March 20, 2009

My 1998 Ford Escort ZX2 is dying...

...and I'm the one killing it.

I took it on in 2003, when it was five years old, young and robust and virile and buoyant. There wasn't a spot of rust on it. I would take it through the car wash and it would shine like a ruby. A big, car-shaped ruby.

I remember the trip up to camp, just after it became mine, and I wanted it to prove itself. On the open empty roads of Oceana county, I cruised down a hill on the freeway and kicked it up to 100. The engine whirred, strong and calm and confident. It panted for more, but I was satisfied. Never made it do that again, never forced it, never let it, though it was strong and eager. Maybe... Maybe it needed that. I let it weaken and atrophy, never pushed it again.

Now the age is showing. There's rust eating away above the rear wheels. Things begin to shake and rattle when I press the accelerator on the freeway, and I don't hear the calm confidence anymore. It begins to feel like walking on eggshells, and I ease off to... to be nice.

It has been leaking oil. It is perhaps a simple sign of age, perhaps a cry for attention. Either way, it's a reminder that our relationship is nearing a sad inevitable end. Every time it leaves a dark stain in the driveway, I'm reminded of its age, and my regrets at not letting it be all it could be, and how things can never be the way they once were. I took it in for an oil change today, and they told me the oil pan had rusted through, and the radiator was leaking. To change the oil pan, they have to remove the engine. All said and done, repairs would be more than the value of the car.

It is a sad choice to make, to live with an imperfect, dying, struggling automobile you once loved. It will age and deteriorate, and I'll move on. I'll begin to look at other cars, ignoring its lapsing state, thoughtless as it putters toward a sad, anonymous end in a junkyard.

But I'll be alright, eventually. I'll find another car and we'll bond. I'll enjoy the air-conditioning and cruise control, and the Escort will be fossilized in my past, placed high upon a pedestal it can never live up to. It'll be phony and nostalgic and perfect, the way I'll remember it best.

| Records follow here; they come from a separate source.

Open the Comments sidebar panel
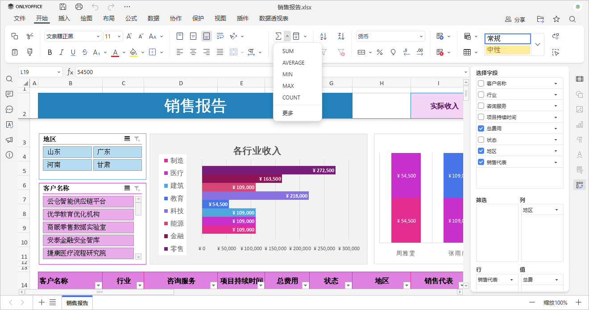 coord(9,94)
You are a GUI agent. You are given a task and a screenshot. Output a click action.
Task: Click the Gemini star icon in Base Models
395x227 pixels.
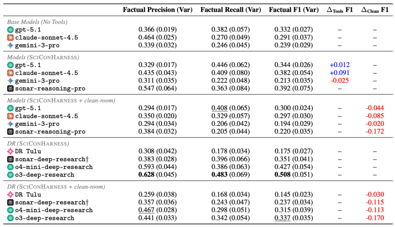[10, 45]
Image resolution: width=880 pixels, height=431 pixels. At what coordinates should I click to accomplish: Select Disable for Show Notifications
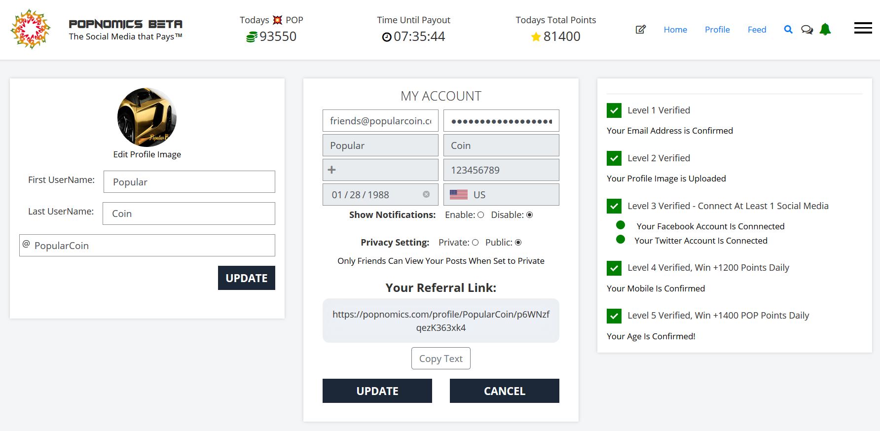pos(529,215)
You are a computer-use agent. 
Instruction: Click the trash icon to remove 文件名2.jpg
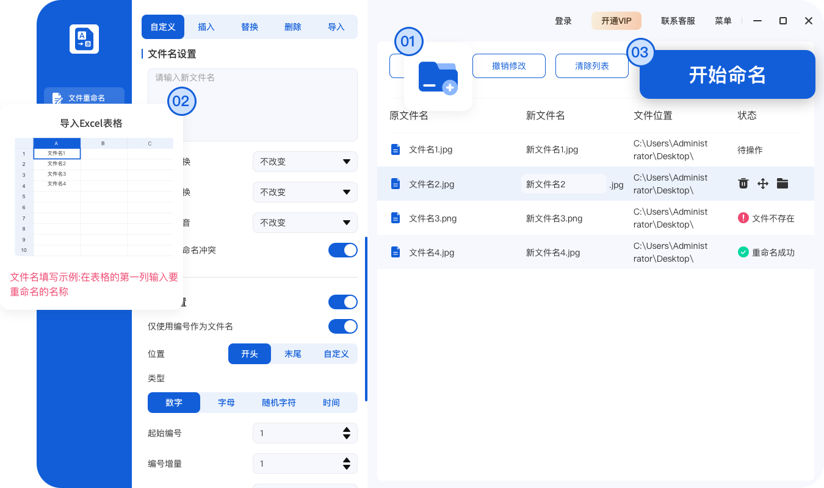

I confided in my brother about all this.

SeekUpward: I've put 95,000 miles on it
ishoppejon: you raised it from a pup
SeekUpward: I knew the end would come eventually
SeekUpward: well, it had 107,000 when I got it
SeekUpward: It tears me up inside that I'm not the primary mile-putter
ishoppejon: but you stuck with it through good and bad
ishoppejon: you have had it for the longest time.
SeekUpward: yeah, that's true
ishoppejon: don't beat yourself up
ishoppejon: http://www.lyricstime.com/the-lost-dogs-i-m-setting-you-free-but-i-m-not-letting-you-go-lyrics.html
SeekUpward: I just... you think you have such a personal connection, and then you realize it's spent so much time with someone else, and you realize, maybe you just hardly know anything about it.
SeekUpward: that's all I'm saying.
ishoppejon: I understand
SeekUpward: Somewhere out there, my car has another person
ishoppejon: we can't always live our lives in the ideal...you think you're supposed to go to school, go to college, get a job, and get a car that no one has ever been with.
ishoppejon: and we need to realize, Jim
ishoppejon: we need to realize that isn't always how it ends up
ishoppejon: we live one life, that of our own
SeekUpward: you're right.
ishoppejon: I'm not saying put emotion aside...take time to feel
ishoppejon: thats how a person heals
SeekUpward: I feel like intimacy is dead. And we're the ones that killed it.
ishoppejon: well, if we can kill, we can try to revive it
SeekUpward: that's a good way to think about it.
SeekUpward: Some people name their cars.
SeekUpward: I never did that.
SeekUpward: nothing seemed right.
SeekUpward: I wonder, if I knew it better, if I would have named it. Or, if I had named it, if I would have known it better.
ishoppejon: I'd like to think "Original NyQuil" is an appropriate name for my car.

2 comments:

Stephanie said...

I once killed a car. Perhaps my parting with Pheebs was easier due to the quick swift action of blunt force trauma to the hood. I didn't watch her suffer.

Her final act was deploying the airbag, which helped my keep my Gamble nose.

I can only remember her in love.

Anonymous said...

This is the saddest story about an automobile I have ever heard. Although I know this car is still in your possession what a great eulogy you have in store. Think about all the stories that come out of that car. Stories of joy and happiness to testimonies of pain and struggle. I think you should make a movie about your car. You could call it...Cars...oh wait never mind.